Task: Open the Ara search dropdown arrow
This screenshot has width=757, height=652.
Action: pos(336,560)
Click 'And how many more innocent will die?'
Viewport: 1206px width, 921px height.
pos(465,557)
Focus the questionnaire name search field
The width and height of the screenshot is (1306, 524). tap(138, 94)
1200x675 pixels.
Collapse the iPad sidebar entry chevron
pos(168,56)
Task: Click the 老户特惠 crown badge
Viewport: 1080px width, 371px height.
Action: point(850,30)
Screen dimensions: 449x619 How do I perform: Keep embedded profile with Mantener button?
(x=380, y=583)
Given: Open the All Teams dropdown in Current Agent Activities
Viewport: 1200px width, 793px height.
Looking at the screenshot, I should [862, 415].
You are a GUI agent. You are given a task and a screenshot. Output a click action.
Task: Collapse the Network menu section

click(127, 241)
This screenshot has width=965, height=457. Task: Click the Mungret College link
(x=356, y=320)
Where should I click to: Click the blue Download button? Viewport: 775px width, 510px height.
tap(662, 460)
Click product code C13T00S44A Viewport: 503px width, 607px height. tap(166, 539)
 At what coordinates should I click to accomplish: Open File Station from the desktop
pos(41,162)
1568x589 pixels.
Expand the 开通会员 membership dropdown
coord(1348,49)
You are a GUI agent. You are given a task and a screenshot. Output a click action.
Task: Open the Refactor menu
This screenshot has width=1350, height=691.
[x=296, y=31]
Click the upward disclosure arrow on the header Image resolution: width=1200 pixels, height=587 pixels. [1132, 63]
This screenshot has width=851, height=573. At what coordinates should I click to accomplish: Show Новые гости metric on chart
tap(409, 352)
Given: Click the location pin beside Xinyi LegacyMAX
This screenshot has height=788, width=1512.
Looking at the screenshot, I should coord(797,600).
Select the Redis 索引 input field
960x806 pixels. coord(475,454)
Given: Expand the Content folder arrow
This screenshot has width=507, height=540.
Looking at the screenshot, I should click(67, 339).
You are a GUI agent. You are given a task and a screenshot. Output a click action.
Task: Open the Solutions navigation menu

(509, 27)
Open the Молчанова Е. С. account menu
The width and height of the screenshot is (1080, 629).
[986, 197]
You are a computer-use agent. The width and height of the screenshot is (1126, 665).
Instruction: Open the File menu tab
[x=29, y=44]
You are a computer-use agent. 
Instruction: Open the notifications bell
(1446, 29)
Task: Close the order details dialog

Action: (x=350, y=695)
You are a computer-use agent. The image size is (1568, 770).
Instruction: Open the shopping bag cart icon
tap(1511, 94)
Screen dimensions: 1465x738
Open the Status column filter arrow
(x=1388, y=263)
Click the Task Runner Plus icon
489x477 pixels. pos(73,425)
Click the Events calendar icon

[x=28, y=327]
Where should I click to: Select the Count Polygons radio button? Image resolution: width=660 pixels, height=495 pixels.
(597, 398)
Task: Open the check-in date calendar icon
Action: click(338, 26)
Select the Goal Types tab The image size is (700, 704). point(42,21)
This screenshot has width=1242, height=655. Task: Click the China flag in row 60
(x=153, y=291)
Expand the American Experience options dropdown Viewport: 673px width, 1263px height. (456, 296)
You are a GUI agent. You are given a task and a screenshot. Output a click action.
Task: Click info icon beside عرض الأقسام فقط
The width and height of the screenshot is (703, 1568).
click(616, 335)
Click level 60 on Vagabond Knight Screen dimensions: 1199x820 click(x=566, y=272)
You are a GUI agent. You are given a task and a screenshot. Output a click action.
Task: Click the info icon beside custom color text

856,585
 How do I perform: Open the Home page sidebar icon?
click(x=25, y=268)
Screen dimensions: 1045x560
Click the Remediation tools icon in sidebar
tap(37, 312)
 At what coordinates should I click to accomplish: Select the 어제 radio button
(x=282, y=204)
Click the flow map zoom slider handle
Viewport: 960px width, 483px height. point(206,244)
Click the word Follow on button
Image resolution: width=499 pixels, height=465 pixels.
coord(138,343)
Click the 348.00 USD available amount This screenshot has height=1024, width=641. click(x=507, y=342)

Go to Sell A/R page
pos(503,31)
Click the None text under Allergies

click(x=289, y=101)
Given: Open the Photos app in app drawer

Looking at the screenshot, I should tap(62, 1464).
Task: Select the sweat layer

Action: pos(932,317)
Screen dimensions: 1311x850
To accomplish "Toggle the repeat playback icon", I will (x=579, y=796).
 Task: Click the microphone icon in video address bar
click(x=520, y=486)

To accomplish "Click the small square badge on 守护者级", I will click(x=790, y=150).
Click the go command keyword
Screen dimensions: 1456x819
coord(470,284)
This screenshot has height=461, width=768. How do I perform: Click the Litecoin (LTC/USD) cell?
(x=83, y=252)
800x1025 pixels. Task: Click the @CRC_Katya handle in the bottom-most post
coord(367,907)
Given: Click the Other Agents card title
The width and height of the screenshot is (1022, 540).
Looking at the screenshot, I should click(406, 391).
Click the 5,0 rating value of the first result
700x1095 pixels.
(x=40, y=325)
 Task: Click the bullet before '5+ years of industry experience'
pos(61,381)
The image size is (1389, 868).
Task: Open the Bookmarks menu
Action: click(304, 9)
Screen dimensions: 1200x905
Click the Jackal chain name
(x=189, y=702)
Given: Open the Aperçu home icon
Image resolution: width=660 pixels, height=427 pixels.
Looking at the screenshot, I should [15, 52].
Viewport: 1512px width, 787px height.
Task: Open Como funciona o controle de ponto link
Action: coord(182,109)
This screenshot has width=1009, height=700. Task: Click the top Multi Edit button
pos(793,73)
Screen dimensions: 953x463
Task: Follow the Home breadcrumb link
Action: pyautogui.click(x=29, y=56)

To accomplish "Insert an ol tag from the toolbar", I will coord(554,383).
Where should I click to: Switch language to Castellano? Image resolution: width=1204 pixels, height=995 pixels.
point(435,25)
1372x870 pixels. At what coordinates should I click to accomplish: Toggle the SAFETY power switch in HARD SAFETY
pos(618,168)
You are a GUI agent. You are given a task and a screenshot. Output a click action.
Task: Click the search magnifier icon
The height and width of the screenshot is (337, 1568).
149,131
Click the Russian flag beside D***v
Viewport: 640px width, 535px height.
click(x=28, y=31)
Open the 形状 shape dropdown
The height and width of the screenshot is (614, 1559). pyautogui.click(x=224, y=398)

━━━━━━━━━━

The problem:
Please output the lines of the listing above that fall in the stretch from the one with "Focus the questionnaire name search field" through the one with "Given: Open the All", exactly and only those.

Problem solution:
Focus the questionnaire name search field
The width and height of the screenshot is (1306, 524). tap(138, 94)
1200x675 pixels.
Collapse the iPad sidebar entry chevron
pos(168,56)
Task: Click the 老户特惠 crown badge
Viewport: 1080px width, 371px height.
Action: point(850,30)
Screen dimensions: 449x619 How do I perform: Keep embedded profile with Mantener button?
(x=380, y=583)
Given: Open the All Teams dropdown in Current Agent Activities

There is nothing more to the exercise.